Billets qui ont 'journal RC' comme thème camusien.

Les regrets vivants

Je lis Ella Maillart, moitié pour des raisons suisses, moitié pour des raisons camusiennes (cf. Fendre l'air).
Vers le sud, haut placée dans une échancrure de rochers, la fière forteresse du vieux Bayezid dominait la contrée avec son minaret semblable à un phare d'où l'on pouvait épier la venue des barbares. Depuis que je l'avais aperçu de la route deux ans plu tôt, ce château était devenu un regret vivant qui m'appelait à travers la distance.

Ella Maillart, La voie cruelle, p.96


Quand on revient du cap Nord proprement dit, encore plus au nord, donc, on aperçoit, si l'on a de la chance, ou de la malchance, un minuscule panneau routier, pas du tout officiel, de confection tout à fait approximative au contraire, qui désigne une route étroite pour un hameau nommé Gjesvær, au bout d'une autre pointe de la péninsule, plus à l'ouest que le cap Nord officiel. Sous le nom de ce village, une inscription en anglais, peinte, en lettres bousculées, adjure:

«Ne partez pas sans avoir vu Gjesvær!»

Peut-être même est-il question de l'autre cap Nord, je ne me souviens plus. Toujours est-il que c'est une phrase terrible. Il était quatre ou cinq heures de l'après-midi quand nous l'avons dépassée, s'y plier aurait pris au moins deux heures car les kilomètres sont interminables sur cette presqu'île déchiquetée, nous voulions arriver le soir à Alta, la première ville, que nous n'avons atteinte qu'à minuit ou presque. Le détour de Gjesvær était impossible. Mais il me hante. J'ai l'impression de ne pas avoir vraiment vu le cap Nord, qu'il n'y a qu'à Gjesvær, où personne ne va, qu'il est vraiment lui-même.
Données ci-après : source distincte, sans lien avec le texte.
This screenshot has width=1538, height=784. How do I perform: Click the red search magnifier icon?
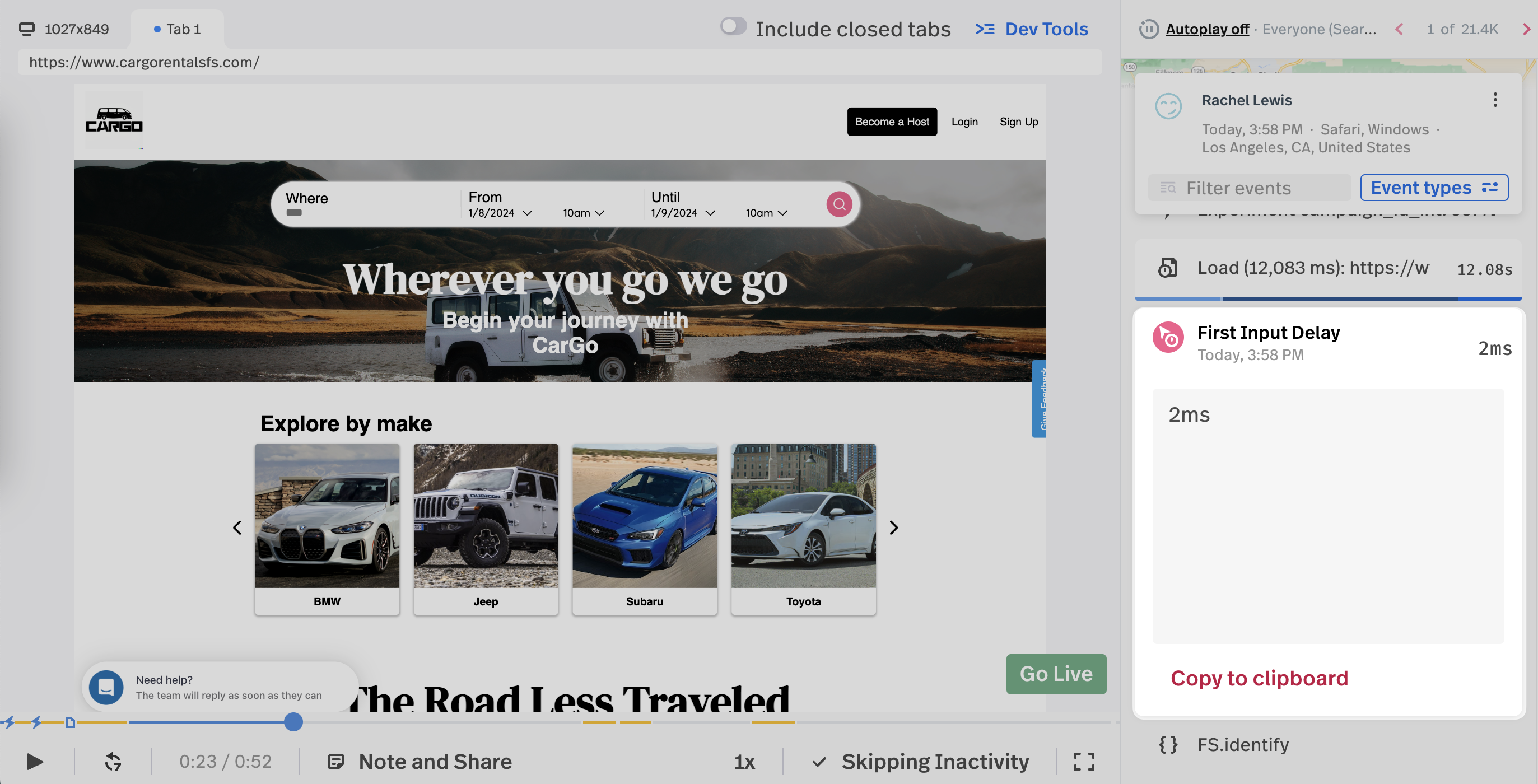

Ah, il me faut retourner là-bas!

Renaud Camus, Parti pris, p.508

Parmi mes phrases préférées : vieilles dames indignes

Préalable nécessaire à la compréhension de la suite :

Je n'ose écrire non plus, contrairement à tous mes principes, la suite en grand détail, par courtoise considération pour la nonagénaire et cardiaque Mme X., à qui son arrière-petite-nièce irait offrir ce livre à Noël, le prenant pour encore un manuel de bon ton.
Renaud Camus, Notes sur les manières du temps, p.134

Dunque, phrase préférée :

Celle-ci [d'anecdote] se déroule au Central, c'est donc encore une histoire de garçon, et j'allais m'en excuser auprès de notre amie nonagénaire quand j'ai songé qu'il était très injuste, et naïf à moi, de lui supposer plus de pudibonderie qu'à un adolescent, alors qu'elle pouvait bien avoir dans la mémoire plus d'émois de la chair et des sens qu'il n'en a, plus de fulgurants engouements, plus de ravissements et de plus belles ivresses.
Ibid, p.136

J'aime cette liberté reconnue à cette vieille dame d'avoir vécu, comme on dit (et ce mot de naïf...) Elle me semble du même ordre que la remarque dans Voyage en France, à propos de la tolérance de Jacques Lacarrière :

J'ai envisagé un moment d'aller consulter Jacques Lacarrière à Sacy tout voisin. Je ne le connais pas, mais suis de ses lecteurs fidèles, et j'ai pour lui beaucoup de sympathie, due en partie à certaine parenthèse dans un passage de lui où il rappelait qu'un pays, pour le voyageur, c'était aussi les femmes qu'il y rencontrait: « (ou les hommes, selon ses goûts)» [Je viens de passer une heure à tâcher de retrouver cette parenthèse; en vain; elle existe pourtant], mais ma reconnaissance pour une telle courtoisie, si rare chez les orthodoxes sexuels, est intacte.
Renaud Camus, Journal d'un voyage en France, p.41

Et puis il y a bien sûr Madame de Villeparisis :

Les hommes très âgés, les jeunes femmes qui l'avaient appris d'eux, me dirent que si ces vieilles dames n'étaient pas reçues, c'était à cause du dérèglement extraordinaire de leur conduite, lequel, quand j'objectai que ce n'était pas un empêchement à l'élégance, me fut représenté comme ayant dépassé toutes les proportions aujourd'hui connues. L'inconduite de ces dames solennelles qui se tenaient assises toutes droites prenait, dans la bouche de ceux qui en parlaient, quelque chose que je ne pouvais imaginer, proportionné à la grandeur des temps préhistoriques, à l'âge du Mammouth. Bref ces trois Parques à cheveux blancs, bleus ou roses avaient filé le mauvais coton d'un nombre incalculables de messieurs.